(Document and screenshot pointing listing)
------------------------------------------------------------------------

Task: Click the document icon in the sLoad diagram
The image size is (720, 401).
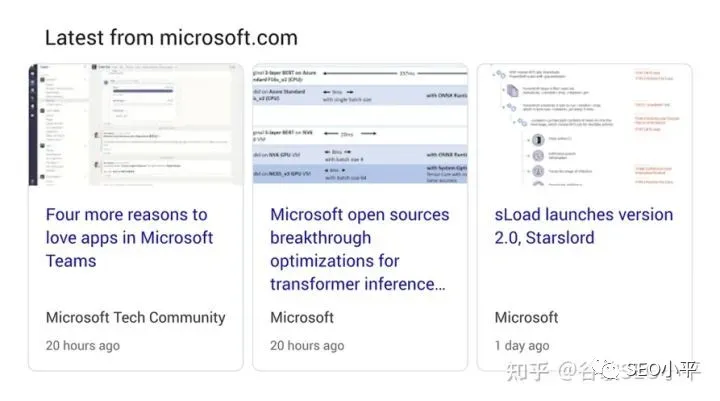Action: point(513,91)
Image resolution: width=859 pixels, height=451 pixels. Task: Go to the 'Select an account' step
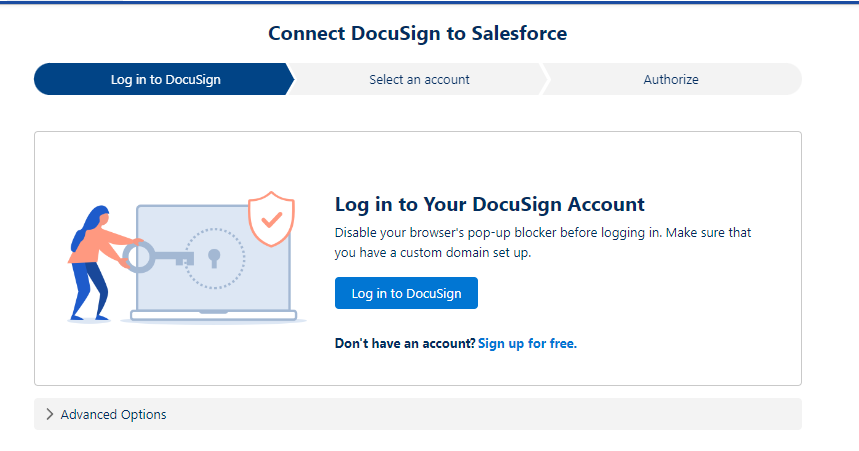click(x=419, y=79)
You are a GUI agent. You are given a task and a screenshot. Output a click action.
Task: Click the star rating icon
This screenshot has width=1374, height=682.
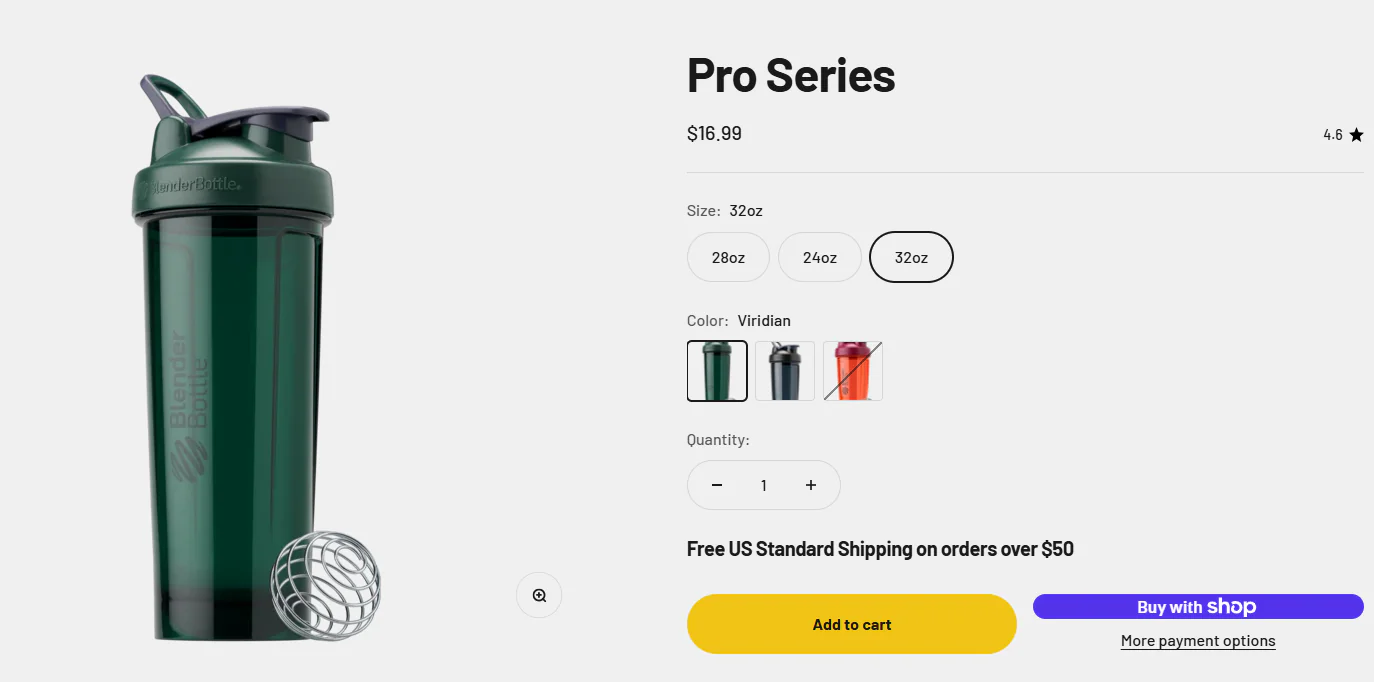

------------------------------------------------------------------------

=== Goal of the exercise ===
Please write out the lines of the listing above word for word, leaving out the pictures.

=== Exercise solution ===
Task: Click the document icon in the sLoad diagram
The image size is (720, 401).
Action: point(513,91)
Image resolution: width=859 pixels, height=451 pixels. Task: Go to the 'Select an account' step
click(x=419, y=79)
You are a GUI agent. You are given a task and a screenshot. Output a click action.
Task: Click the star rating icon
This screenshot has width=1374, height=682.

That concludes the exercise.